NRDC: New Coal Power Subsidy Proposal: Implications for the West


Proposed Perry Rule Would Have No Impact on Integrated Western Grid

By Ralph Cavanagh, Natural Resources Defense Council

Desperate to shore up aging and uneconomic coal-fired power plants, US Department of Energy Secretary Rick Perry has asked the Federal Energy Regulatory Commission (FERC) to guarantee some plants’ cost recovery and reduce the flow of revenues to cleaner competitors. This bailout and new attack on clean energy from the Trump Administration is wrongheaded to the corebut, as proposed, it would not affect the western power grid.

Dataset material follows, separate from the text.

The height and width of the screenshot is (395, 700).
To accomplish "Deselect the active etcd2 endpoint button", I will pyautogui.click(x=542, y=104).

Why is that? First, and most important, Perry’s proposed rule would only benefit coal (and nuclear) plants that do not recover their costs under state or local utility rate regulation, but instead have opted to earn all their revenues from wholesale power markets regulated by the Federal Energy Regulatory Commission (FERC). Such plants are relatively common in some parts of the nation, but Western states without exception (including California) have chosen a different path. Here, state and local utility regulators oversee cost recovery for most power generation, including all the coal and nuclear plants now operating across the West.

Moreover, since releasing the proposed rule, DOE made a last-minute change that limits its coverage to generators operating in regions that have FERC-regulated “capacity markets;” there are none in the west.  These specialized power markets are used by some transmission operators (particularly in the Northeast) to create additional earnings opportunities for generators that provide reliability benefits to their grids; here again, western states have opted for alternative mechanisms, like long-term contracts between utilities and generators, which are under state and local regulatory oversight.

If California’s grid operator expands, would the answer change?

As efforts continue to coordinate westwide electric system operations across what are now 38 separate “balancing authorities,” the Perry proposal has led some to question whether enhanced grid integration creates risk of increased interference in state energy policy by federal regulators. If California’s grid operator were to expand its operations into other states (which would need their utility regulators’ consent), would it risk being coerced into paying subsidies to coal and nuclear power plants in those states?

The answer is clearly “No.”

The Perry proposal is preposterous on multiple grounds and unlikely to succeed, as my colleague Miles Farmer has argued extensively. But let’s assume, in contravention of decades of history and precedent at FERC, that the agency simply approves the DOE proposal and agrees to gross distortions of the very wholesale power markets it is sworn to protect. The West would still be unaffected, because our grid has no FERC-regulated capacity markets and no coal or nuclear plants that could qualify for the new subsidies.  Integrating the western grid is important from cost, pollution and reliability perspectives, and vital to decarbonizing the economy. The economic and environmental case for enhanced western grid integration only grows stronger as the clean energy transition continues, adding more clean energy that could replace dirty power if allowed to compete on equal terms across a larger region. And as the Yale Environmental Law Clinic concluded in a recent analysis, enhanced grid integration would open no new paths to intrusive FERC regulation, and in fact could help avert it by making what is now a fully FERC-regulated “California” grid operator into a less tempting target with a multi-state constituency.

Secretary Perry’s desperate search for new ways to prop up coal plants in no way undermines that conclusion, or reduces the need to integrate the western grid.